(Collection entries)
--
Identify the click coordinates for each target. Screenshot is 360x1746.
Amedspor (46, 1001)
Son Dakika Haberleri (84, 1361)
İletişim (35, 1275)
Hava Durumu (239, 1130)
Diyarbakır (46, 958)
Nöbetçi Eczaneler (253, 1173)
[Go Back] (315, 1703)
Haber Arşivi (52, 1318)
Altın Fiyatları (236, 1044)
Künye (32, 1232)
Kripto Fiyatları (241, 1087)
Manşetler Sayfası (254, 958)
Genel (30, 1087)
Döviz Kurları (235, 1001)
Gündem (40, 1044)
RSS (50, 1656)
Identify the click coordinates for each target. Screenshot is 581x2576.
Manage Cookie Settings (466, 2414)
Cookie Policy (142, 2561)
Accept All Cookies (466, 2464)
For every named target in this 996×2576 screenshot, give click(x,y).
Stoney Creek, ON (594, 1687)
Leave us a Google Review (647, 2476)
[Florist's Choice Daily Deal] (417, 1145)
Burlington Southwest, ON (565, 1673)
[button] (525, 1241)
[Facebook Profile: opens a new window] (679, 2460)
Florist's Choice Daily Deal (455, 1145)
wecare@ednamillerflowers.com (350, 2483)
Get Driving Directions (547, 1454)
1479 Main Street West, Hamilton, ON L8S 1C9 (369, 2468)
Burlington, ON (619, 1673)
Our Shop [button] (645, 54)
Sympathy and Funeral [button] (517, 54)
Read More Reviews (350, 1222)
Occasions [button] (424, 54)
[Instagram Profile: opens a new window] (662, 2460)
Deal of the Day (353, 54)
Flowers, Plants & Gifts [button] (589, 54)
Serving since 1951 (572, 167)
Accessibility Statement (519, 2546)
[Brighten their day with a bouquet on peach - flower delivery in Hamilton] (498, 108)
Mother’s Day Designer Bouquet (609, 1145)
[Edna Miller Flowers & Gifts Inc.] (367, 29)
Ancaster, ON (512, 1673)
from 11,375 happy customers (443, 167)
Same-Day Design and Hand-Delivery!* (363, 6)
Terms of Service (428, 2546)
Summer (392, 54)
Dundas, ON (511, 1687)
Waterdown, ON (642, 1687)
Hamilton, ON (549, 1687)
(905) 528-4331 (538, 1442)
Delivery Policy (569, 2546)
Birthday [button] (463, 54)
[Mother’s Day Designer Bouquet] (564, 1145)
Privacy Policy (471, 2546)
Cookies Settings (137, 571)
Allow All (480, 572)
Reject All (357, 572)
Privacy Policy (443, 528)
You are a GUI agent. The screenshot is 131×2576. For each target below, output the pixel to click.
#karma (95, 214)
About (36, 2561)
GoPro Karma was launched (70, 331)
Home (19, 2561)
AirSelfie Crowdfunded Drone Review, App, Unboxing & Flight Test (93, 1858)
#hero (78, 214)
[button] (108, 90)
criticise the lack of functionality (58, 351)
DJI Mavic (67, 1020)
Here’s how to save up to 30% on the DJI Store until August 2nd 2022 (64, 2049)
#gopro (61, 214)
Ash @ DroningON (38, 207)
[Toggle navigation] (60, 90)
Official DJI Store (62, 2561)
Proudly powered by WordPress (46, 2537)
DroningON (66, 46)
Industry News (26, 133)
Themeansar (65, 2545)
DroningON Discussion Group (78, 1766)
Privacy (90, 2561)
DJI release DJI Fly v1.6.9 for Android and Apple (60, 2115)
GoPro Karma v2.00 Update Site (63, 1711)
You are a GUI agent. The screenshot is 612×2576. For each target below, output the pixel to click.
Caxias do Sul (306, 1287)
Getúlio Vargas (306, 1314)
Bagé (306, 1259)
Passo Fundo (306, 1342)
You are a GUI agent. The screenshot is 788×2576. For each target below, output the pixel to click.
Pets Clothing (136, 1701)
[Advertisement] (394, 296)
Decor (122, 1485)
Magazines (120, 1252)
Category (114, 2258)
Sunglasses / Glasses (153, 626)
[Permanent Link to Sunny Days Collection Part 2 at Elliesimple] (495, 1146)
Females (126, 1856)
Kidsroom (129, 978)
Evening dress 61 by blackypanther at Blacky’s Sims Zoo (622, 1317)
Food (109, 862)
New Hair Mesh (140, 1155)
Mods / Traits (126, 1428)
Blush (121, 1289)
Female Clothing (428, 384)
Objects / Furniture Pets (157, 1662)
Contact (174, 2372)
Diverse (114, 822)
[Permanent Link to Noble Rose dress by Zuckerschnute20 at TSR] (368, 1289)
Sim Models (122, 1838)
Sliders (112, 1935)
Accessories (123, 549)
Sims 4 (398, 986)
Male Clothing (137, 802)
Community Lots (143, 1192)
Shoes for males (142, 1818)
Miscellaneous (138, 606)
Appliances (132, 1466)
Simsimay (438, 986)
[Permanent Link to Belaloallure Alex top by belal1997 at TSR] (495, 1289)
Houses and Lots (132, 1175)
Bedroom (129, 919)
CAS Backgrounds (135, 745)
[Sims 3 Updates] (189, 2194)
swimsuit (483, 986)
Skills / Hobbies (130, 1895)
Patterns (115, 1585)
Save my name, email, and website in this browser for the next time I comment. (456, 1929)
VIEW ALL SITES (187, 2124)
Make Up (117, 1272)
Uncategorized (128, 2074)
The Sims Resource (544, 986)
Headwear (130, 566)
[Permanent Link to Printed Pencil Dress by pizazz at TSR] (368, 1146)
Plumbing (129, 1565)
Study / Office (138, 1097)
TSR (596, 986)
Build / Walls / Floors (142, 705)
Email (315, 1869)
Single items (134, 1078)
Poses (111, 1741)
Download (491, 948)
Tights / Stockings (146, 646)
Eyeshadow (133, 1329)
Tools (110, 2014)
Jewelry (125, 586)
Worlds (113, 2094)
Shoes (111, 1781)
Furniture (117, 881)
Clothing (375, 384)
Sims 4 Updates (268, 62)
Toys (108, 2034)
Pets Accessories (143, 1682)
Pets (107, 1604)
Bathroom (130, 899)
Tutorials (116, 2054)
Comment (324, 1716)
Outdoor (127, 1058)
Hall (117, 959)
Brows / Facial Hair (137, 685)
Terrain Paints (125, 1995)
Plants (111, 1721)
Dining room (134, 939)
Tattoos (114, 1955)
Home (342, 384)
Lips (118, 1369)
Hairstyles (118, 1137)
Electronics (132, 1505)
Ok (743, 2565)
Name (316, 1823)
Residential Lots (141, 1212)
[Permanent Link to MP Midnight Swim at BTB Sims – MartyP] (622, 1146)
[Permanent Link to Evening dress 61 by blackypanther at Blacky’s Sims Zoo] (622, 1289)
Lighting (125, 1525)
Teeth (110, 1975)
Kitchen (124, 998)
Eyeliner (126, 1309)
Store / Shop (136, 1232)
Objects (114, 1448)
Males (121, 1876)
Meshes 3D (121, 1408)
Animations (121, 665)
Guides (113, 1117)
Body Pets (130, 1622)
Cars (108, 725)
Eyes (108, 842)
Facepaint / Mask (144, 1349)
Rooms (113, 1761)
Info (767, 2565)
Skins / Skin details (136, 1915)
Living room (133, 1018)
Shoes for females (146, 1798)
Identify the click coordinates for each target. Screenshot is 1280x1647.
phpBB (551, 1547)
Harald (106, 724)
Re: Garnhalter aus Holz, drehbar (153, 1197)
--
TASK TO COMPLETE
Word-for-word copies of all the records are required.

WRITTEN SOLUTION
Identify the click coordinates for each target. Screenshot is 360x1746.
Amedspor (46, 1001)
Son Dakika Haberleri (84, 1361)
İletişim (35, 1275)
Hava Durumu (239, 1130)
Diyarbakır (46, 958)
Nöbetçi Eczaneler (253, 1173)
[Go Back] (315, 1703)
Haber Arşivi (52, 1318)
Altın Fiyatları (236, 1044)
Künye (32, 1232)
Kripto Fiyatları (241, 1087)
Manşetler Sayfası (254, 958)
Genel (30, 1087)
Döviz Kurları (235, 1001)
Gündem (40, 1044)
RSS (50, 1656)
Identify the click coordinates for each target. Screenshot is 581x2576.
Manage Cookie Settings (466, 2414)
Cookie Policy (142, 2561)
Accept All Cookies (466, 2464)
For every named target in this 996×2576 screenshot, give click(x,y).
Stoney Creek, ON (594, 1687)
Leave us a Google Review (647, 2476)
[Florist's Choice Daily Deal] (417, 1145)
Burlington Southwest, ON (565, 1673)
[button] (525, 1241)
[Facebook Profile: opens a new window] (679, 2460)
Florist's Choice Daily Deal (455, 1145)
wecare@ednamillerflowers.com (350, 2483)
Get Driving Directions (547, 1454)
1479 Main Street West, Hamilton, ON L8S 1C9 (369, 2468)
Burlington, ON (619, 1673)
Our Shop [button] (645, 54)
Sympathy and Funeral [button] (517, 54)
Read More Reviews (350, 1222)
Occasions [button] (424, 54)
[Instagram Profile: opens a new window] (662, 2460)
Deal of the Day (353, 54)
Flowers, Plants & Gifts [button] (589, 54)
Serving since 1951 (572, 167)
Accessibility Statement (519, 2546)
[Brighten their day with a bouquet on peach - flower delivery in Hamilton] (498, 108)
Mother’s Day Designer Bouquet (609, 1145)
[Edna Miller Flowers & Gifts Inc.] (367, 29)
Ancaster, ON (512, 1673)
from 11,375 happy customers (443, 167)
Same-Day Design and Hand-Delivery!* (363, 6)
Terms of Service (428, 2546)
Summer (392, 54)
Dundas, ON (511, 1687)
Waterdown, ON (642, 1687)
Hamilton, ON (549, 1687)
(905) 528-4331 (538, 1442)
Delivery Policy (569, 2546)
Birthday [button] (463, 54)
[Mother’s Day Designer Bouquet] (564, 1145)
Privacy Policy (471, 2546)
Cookies Settings (137, 571)
Allow All (480, 572)
Reject All (357, 572)
Privacy Policy (443, 528)
You are a GUI agent. The screenshot is 131×2576. For each target below, output the pixel to click.
#karma (95, 214)
About (36, 2561)
GoPro Karma was launched (70, 331)
Home (19, 2561)
AirSelfie Crowdfunded Drone Review, App, Unboxing & Flight Test (93, 1858)
#hero (78, 214)
[button] (108, 90)
criticise the lack of functionality (58, 351)
DJI Mavic (67, 1020)
Here’s how to save up to 30% on the DJI Store until August 2nd 2022 (64, 2049)
#gopro (61, 214)
Ash @ DroningON (38, 207)
[Toggle navigation] (60, 90)
Official DJI Store (62, 2561)
Proudly powered by WordPress (46, 2537)
DroningON (66, 46)
Industry News (26, 133)
Themeansar (65, 2545)
DroningON Discussion Group (78, 1766)
Privacy (90, 2561)
DJI release DJI Fly v1.6.9 for Android and Apple (60, 2115)
GoPro Karma v2.00 Update Site (63, 1711)
You are a GUI agent. The screenshot is 612×2576. For each target below, output the pixel to click.
Caxias do Sul (306, 1287)
Getúlio Vargas (306, 1314)
Bagé (306, 1259)
Passo Fundo (306, 1342)
You are a GUI agent. The screenshot is 788×2576. For each target below, output the pixel to click.
Pets Clothing (136, 1701)
[Advertisement] (394, 296)
Decor (122, 1485)
Magazines (120, 1252)
Category (114, 2258)
Sunglasses / Glasses (153, 626)
[Permanent Link to Sunny Days Collection Part 2 at Elliesimple] (495, 1146)
Females (126, 1856)
Kidsroom (129, 978)
Evening dress 61 by blackypanther at Blacky’s Sims Zoo (622, 1317)
Food (109, 862)
New Hair Mesh (140, 1155)
Mods / Traits (126, 1428)
Blush (121, 1289)
Female Clothing (428, 384)
Objects / Furniture Pets (157, 1662)
Contact (174, 2372)
Diverse (114, 822)
[Permanent Link to Noble Rose dress by Zuckerschnute20 at TSR] (368, 1289)
Sim Models (122, 1838)
Sliders (112, 1935)
Accessories (123, 549)
Sims 4 (398, 986)
Male Clothing (137, 802)
Community Lots (143, 1192)
Shoes for males (142, 1818)
Miscellaneous (138, 606)
Appliances (132, 1466)
Simsimay (438, 986)
[Permanent Link to Belaloallure Alex top by belal1997 at TSR] (495, 1289)
Houses and Lots (132, 1175)
Bedroom (129, 919)
CAS Backgrounds (135, 745)
[Sims 3 Updates] (189, 2194)
swimsuit (483, 986)
Skills / Hobbies (130, 1895)
Patterns (115, 1585)
Save my name, email, and website in this browser for the next time I comment. (456, 1929)
VIEW ALL SITES (187, 2124)
Make Up (117, 1272)
Uncategorized (128, 2074)
The Sims Resource (544, 986)
Headwear (130, 566)
[Permanent Link to Printed Pencil Dress by pizazz at TSR] (368, 1146)
Plumbing (129, 1565)
Study / Office (138, 1097)
TSR (596, 986)
Build / Walls / Floors (142, 705)
Email (315, 1869)
Single items (134, 1078)
Poses (111, 1741)
Download (491, 948)
Tights / Stockings (146, 646)
Eyeshadow (133, 1329)
Tools (110, 2014)
Jewelry (125, 586)
Worlds (113, 2094)
Shoes (111, 1781)
Furniture (117, 881)
Clothing (375, 384)
Sims 4 Updates (268, 62)
Toys (108, 2034)
Pets Accessories (143, 1682)
Pets (107, 1604)
Bathroom (130, 899)
Tutorials (116, 2054)
Comment (324, 1716)
Outdoor (127, 1058)
Hall (117, 959)
Brows / Facial Hair (137, 685)
Terrain Paints (125, 1995)
Plants (111, 1721)
Dining room (134, 939)
Tattoos (114, 1955)
Home (342, 384)
Lips (118, 1369)
Hairstyles (118, 1137)
Electronics (132, 1505)
Ok (743, 2565)
Name (316, 1823)
Residential Lots (141, 1212)
[Permanent Link to MP Midnight Swim at BTB Sims – MartyP] (622, 1146)
[Permanent Link to Evening dress 61 by blackypanther at Blacky’s Sims Zoo] (622, 1289)
Lighting (125, 1525)
Teeth (110, 1975)
Kitchen (124, 998)
Eyeliner (126, 1309)
Store / Shop (136, 1232)
Objects (114, 1448)
Males (121, 1876)
Meshes 3D (121, 1408)
Animations (121, 665)
Guides (113, 1117)
Body Pets (130, 1622)
Cars (108, 725)
Eyes (108, 842)
Facepaint / Mask (144, 1349)
Rooms (113, 1761)
Info (767, 2565)
Skins / Skin details (136, 1915)
Living room (133, 1018)
Shoes for females (146, 1798)
Identify the click coordinates for each target. Screenshot is 1280x1647.
phpBB (551, 1547)
Harald (106, 724)
Re: Garnhalter aus Holz, drehbar (153, 1197)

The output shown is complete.